* [What this task involves]: From the first line to the last, return the data exactly as written.

Start of Block

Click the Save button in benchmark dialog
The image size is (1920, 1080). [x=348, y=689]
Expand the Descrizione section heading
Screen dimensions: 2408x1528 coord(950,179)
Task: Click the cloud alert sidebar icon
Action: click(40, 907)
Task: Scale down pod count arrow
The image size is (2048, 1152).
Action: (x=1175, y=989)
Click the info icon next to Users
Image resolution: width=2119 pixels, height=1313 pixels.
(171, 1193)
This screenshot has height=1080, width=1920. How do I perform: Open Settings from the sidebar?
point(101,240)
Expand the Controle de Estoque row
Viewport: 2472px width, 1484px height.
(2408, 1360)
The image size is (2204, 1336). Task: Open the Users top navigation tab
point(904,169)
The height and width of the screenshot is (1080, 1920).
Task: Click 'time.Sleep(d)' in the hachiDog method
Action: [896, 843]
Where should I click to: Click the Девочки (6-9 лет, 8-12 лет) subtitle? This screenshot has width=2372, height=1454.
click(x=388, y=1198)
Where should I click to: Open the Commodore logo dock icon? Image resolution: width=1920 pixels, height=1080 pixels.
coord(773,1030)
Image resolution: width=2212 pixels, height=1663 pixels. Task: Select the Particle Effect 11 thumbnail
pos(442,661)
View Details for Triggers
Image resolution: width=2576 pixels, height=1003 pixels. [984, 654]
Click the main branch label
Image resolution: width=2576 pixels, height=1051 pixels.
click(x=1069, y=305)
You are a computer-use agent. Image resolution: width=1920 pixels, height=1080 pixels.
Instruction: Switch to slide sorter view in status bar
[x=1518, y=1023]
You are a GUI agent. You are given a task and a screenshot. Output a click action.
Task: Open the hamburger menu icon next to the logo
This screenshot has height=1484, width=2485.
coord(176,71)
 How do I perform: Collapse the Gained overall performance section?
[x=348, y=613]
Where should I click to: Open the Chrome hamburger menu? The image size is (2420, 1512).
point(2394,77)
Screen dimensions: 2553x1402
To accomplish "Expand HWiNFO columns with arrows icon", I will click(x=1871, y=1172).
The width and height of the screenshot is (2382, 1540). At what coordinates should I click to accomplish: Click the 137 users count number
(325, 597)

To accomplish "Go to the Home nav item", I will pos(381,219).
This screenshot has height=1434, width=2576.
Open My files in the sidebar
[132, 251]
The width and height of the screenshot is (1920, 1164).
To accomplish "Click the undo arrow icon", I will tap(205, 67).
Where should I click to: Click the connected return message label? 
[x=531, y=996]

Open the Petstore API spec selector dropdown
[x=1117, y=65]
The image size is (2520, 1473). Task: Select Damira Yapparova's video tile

End of Block

* [Problem solution]:
Click the Save button in benchmark dialog
The image size is (1920, 1080). [x=348, y=689]
Expand the Descrizione section heading
Screen dimensions: 2408x1528 coord(950,179)
Task: Click the cloud alert sidebar icon
Action: click(40, 907)
Task: Scale down pod count arrow
The image size is (2048, 1152).
Action: (x=1175, y=989)
Click the info icon next to Users
Image resolution: width=2119 pixels, height=1313 pixels.
(171, 1193)
This screenshot has height=1080, width=1920. How do I perform: Open Settings from the sidebar?
point(101,240)
Expand the Controle de Estoque row
Viewport: 2472px width, 1484px height.
(2408, 1360)
The image size is (2204, 1336). Task: Open the Users top navigation tab
point(904,169)
The height and width of the screenshot is (1080, 1920).
Task: Click 'time.Sleep(d)' in the hachiDog method
Action: [896, 843]
Where should I click to: Click the Девочки (6-9 лет, 8-12 лет) subtitle? This screenshot has width=2372, height=1454.
click(x=388, y=1198)
Where should I click to: Open the Commodore logo dock icon? Image resolution: width=1920 pixels, height=1080 pixels.
coord(773,1030)
Image resolution: width=2212 pixels, height=1663 pixels. Task: Select the Particle Effect 11 thumbnail
pos(442,661)
View Details for Triggers
Image resolution: width=2576 pixels, height=1003 pixels. [984, 654]
Click the main branch label
Image resolution: width=2576 pixels, height=1051 pixels.
click(x=1069, y=305)
You are a computer-use agent. Image resolution: width=1920 pixels, height=1080 pixels.
Instruction: Switch to slide sorter view in status bar
[x=1518, y=1023]
You are a GUI agent. You are given a task and a screenshot. Output a click action.
Task: Open the hamburger menu icon next to the logo
This screenshot has height=1484, width=2485.
coord(176,71)
 How do I perform: Collapse the Gained overall performance section?
[x=348, y=613]
Where should I click to: Open the Chrome hamburger menu? The image size is (2420, 1512).
point(2394,77)
Screen dimensions: 2553x1402
To accomplish "Expand HWiNFO columns with arrows icon", I will click(x=1871, y=1172).
The width and height of the screenshot is (2382, 1540). At what coordinates should I click to accomplish: Click the 137 users count number
(325, 597)

To accomplish "Go to the Home nav item", I will pos(381,219).
This screenshot has height=1434, width=2576.
Open My files in the sidebar
[132, 251]
The width and height of the screenshot is (1920, 1164).
To accomplish "Click the undo arrow icon", I will tap(205, 67).
Where should I click to: Click the connected return message label? 
[x=531, y=996]

Open the Petstore API spec selector dropdown
[x=1117, y=65]
The image size is (2520, 1473). Task: Select Damira Yapparova's video tile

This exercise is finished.